The release of linguistic data from the 2011 census allows us to objectively conclude that Nagaland is the most linguistically diverse state in India, with Kerala being the least diverse. The analysis is rather simple—we use a concept from industrial economics known as the Herfindahl-Hirschmann Index (HHI).
Originally developed to quantify the degree of monopoly or competition in an industry, the HHI is defined as the sum of the square of the market share of each company in an industry. For an industry with perfect competition (a large number of companies, each with infinitesimal market share), the HHI comes close to zero. For a monopoly, the HHI is one.
Inverting the HHI gives us an estimate of the “effective number of firms" in an industry (one for a monopoly, infinite for a perfectly competitive industry), a concept that has been extended to other fields of economics as well. For example, the inverted HHI formula is used a measure of the “effective number of parties (votes)" in an election. Similarly, we can use it to examine the effective number of languages in a state.
Now, the 2011 census gives language at two levels, which the census describes as “language" and “mother tongue", but which can also be described as “major language" and “minor language" or “language" and “dialect" (bringing to mind the old adage that a language is a dialect with an army and a navy). Here, we will look at the diversity of each state in India both at the language and the dialect level.
Nagaland is the clear winner on the diversity stakes on both the language and dialect axes, as the chart further demonstrates. Based on the 2011 census data, Nagaland effectively has 14 languages and 17 dialects with the largest language (Konyak) having only a 46% share. At the other extreme, Kerala only has 1.06 effective languages, with 97% of the state’s residents (in 2011) identifying Malayalam as their mother tongue.

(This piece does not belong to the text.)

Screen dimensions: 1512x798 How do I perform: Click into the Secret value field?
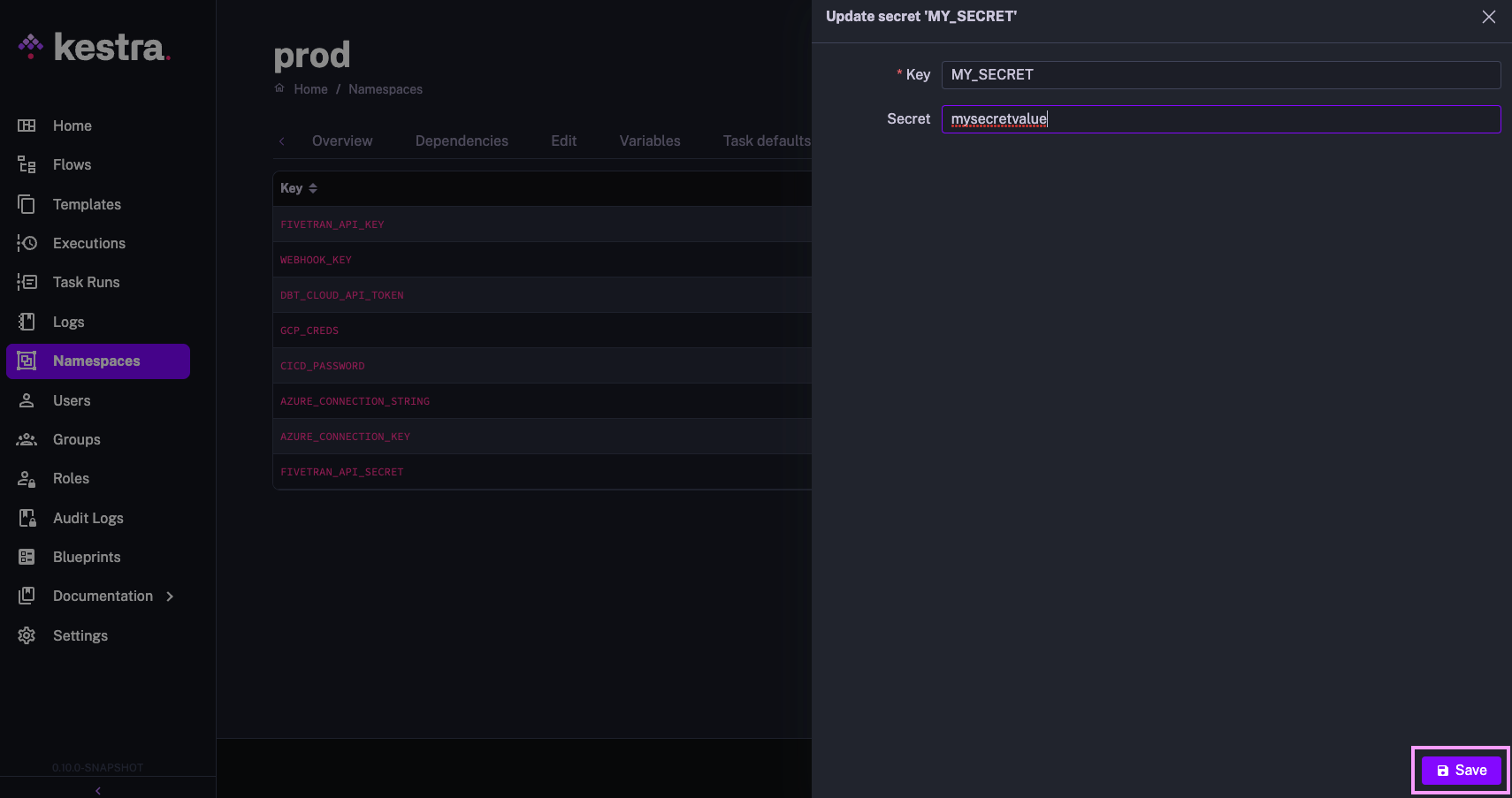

These extreme states are not the most interesting, though. The more interesting states are the predominantly Hindi-speaking states where the effective number of dialects far outstrips the effective number of languages.
Himachal Pradesh, for example, has only 1.3 effective languages with 86% of the population identifying Hindi as their mother tongue. Breaking it up into dialects, though, it turns out the state has nearly 6 effective languages, with the largest being Pahari (a dialect of Hindi), which is spoken by 32% of the state’s population.
Similarly, 78% of Bihar’s population speak Hindi (when measured at the language level), giving it 1.6 effective languages, but broken down to the dialect level, Hindi is only spoken by 26% of the population (the other prominent dialect in the state being Bhojpuri). In Rajasthan and Chhattisgarh, while Hindi dominates at the language level, its dialects Rajasthani and Chattisgarhi dominate respectively if we measure at the dialect level.
Barring languages primarily spoken in small states such as Arunachal Pradesh, Hindi is the only language which breaks down into multiple major dialects as seen above, which leads to the question of “what is Hindi". We will answer that another day!